The gun vote still matters

By Jim Irvine

In the 2000 Presidential race, a pro-gun George Bush defeated an anti-gun Al Gore. President Bill Clinton commented that the NRA cost Gore the Presidency. Gore’s insistence that law abiding citizens should be denied their God-given right to self-defense or to own good firearms for hunting, collecting or competition did not make sense to millions of Americans that understand that guns are tools used for good far more often that evil.

A few Ohio candidates seemed to have missed that important lesson. It is clear that the gun vote turned several key races, including two prominent statewide races.

For many months, Tim Grendell was the only Republican running for Ohio Attorney General (AG).

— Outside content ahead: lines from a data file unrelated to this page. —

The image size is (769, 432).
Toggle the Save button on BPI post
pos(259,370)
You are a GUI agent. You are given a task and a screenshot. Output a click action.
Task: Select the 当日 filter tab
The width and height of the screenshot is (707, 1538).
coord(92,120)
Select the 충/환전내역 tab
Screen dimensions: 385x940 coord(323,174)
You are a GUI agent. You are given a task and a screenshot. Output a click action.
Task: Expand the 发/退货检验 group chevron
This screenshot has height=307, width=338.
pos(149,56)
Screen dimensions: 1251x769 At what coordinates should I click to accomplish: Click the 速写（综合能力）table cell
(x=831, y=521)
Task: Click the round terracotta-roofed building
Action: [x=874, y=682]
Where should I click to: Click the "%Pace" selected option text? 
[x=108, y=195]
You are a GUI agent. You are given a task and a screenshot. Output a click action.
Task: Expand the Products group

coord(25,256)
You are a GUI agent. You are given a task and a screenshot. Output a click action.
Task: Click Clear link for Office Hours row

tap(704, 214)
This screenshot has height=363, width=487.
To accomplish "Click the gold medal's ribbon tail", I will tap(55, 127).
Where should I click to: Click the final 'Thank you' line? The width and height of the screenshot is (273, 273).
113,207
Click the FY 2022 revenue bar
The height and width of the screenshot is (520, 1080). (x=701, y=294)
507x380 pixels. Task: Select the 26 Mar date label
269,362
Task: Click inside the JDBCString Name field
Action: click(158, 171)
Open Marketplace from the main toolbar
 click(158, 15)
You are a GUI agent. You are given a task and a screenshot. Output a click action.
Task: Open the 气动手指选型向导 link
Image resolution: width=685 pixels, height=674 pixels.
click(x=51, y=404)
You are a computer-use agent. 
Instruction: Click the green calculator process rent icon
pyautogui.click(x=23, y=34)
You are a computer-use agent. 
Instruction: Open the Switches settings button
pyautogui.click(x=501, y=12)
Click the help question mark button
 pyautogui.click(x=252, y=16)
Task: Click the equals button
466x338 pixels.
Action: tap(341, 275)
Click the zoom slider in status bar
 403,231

But Betty Montgomery realized she could not win a three way primary for Governor with Jim Petro and Ken Blackwell, so she took all her money and filed to run for AG.

Tim Grendell was a great pro-gun candidate and has strong support from the grassroots. Montgomery is anti-concealed carry and very unpopular with the grassroots gun owners. I personally talked with Ohio Republican Party Chairman Bob Bennett and Republican National Party Chairman Ken Melman about the weakness of Betty as a viable candidate. Both “knew” I was wrong and did not care what the grassroots thought. Their arrogance was disgusting, but the party machine helped Montgomery defeat the better candidate in the primary.

Bennett and many in the Republican Party considered Montgomery unbeatable. She had far superior name recognition, and more than double the money of Marc Dann. Normally, that is enough for an easy victory, but not this time.

Montgomery was considered invincible, in part, because of her past vote totals. In 1994 she upset Lee Fisher for AG in a race that most considered impossible for her to win. In besting Fisher by 91,204 votes, she became a hero for the Republican Party. In 1998 she won easily, receiving 2,037,864 votes and topping the Governor’s vote total. In 2002 she received 2,010,022 votes, or 145,015 more votes than Governor Bob Taft. A downline candidate normally gets fewer votes than the top of the ticket, but she was the highest vote getter on the ballot. Looking only at the numbers, she should have crushed her opponent on November 7. But voters consider facts, and Montgomery’s stance on guns was terrible.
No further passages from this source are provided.